Wikipedia rewriting 2 billion years of evolution for the past four months in thousands of articles and getting it copied into cyberspace is a real problem.

And it's not a minute, I'd still have to wait 4 days to be autoconfirmed, and for some of the heuristics I have to be an established user with over 500 edits.

But, go ahead and edit them. I'm not a phycologist by the way, and it's a lot of work for me.

Every exemption is directly related to being able to quickly fix the mess created by anybot, a bot that had its authorization revoked after created thousands of bad articles and redirects that need corrects. If the bot had never been run, and if there were plenty of wikipedia phycologist this would not be an issue. --69.226.103.13 (talk) 03:39, 4 July 2009 (UTC)

Absolutely not. Gurch is correct, if the filters are stopping good edits at all, or giving too many false warnings, disable it and/or fix it. Do not waste checks on exempting particular people. As for you, 69.226.103.13, create an account. Its free. Prodego ^talk 04:11, 4 July 2009 (UTC)

It's not mandatory. Until wikipedia bars IPs, and until wikipedia doesn't have such a big problem with how newly registered users are treated that there are guidelines about how not to treat them, others might get used to the idea that a lot of good content is created by IPs, and some people would rather edit as IPs than become newcomers. --69.226.103.13 (talk) 06:42, 4 July 2009 (UTC)

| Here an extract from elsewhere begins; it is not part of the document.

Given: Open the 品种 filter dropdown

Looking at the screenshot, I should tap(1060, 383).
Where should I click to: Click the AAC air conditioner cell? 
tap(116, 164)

A better idea than an IP exemption

User:Ruslik0 made an exemption for anybot created content, as the problem is the anybot created content. However, if others are not comfortable making an exemption for anybot created content, which removes the IP issue from the discussion and focuses on the real problem issue, then I won't do edits that tag me as potentially unconstructive editor. Let me know.

But if the purpose of the abusive filter is to force people to register, then take up blocking IPs from editing with the community, or stop saying "anybody can edit." The community, though, has already decided the issue of IPs editing, and it is still anybody can edit wikipedia. --69.226.103.13 (talk) 15:41, 4 July 2009 (UTC)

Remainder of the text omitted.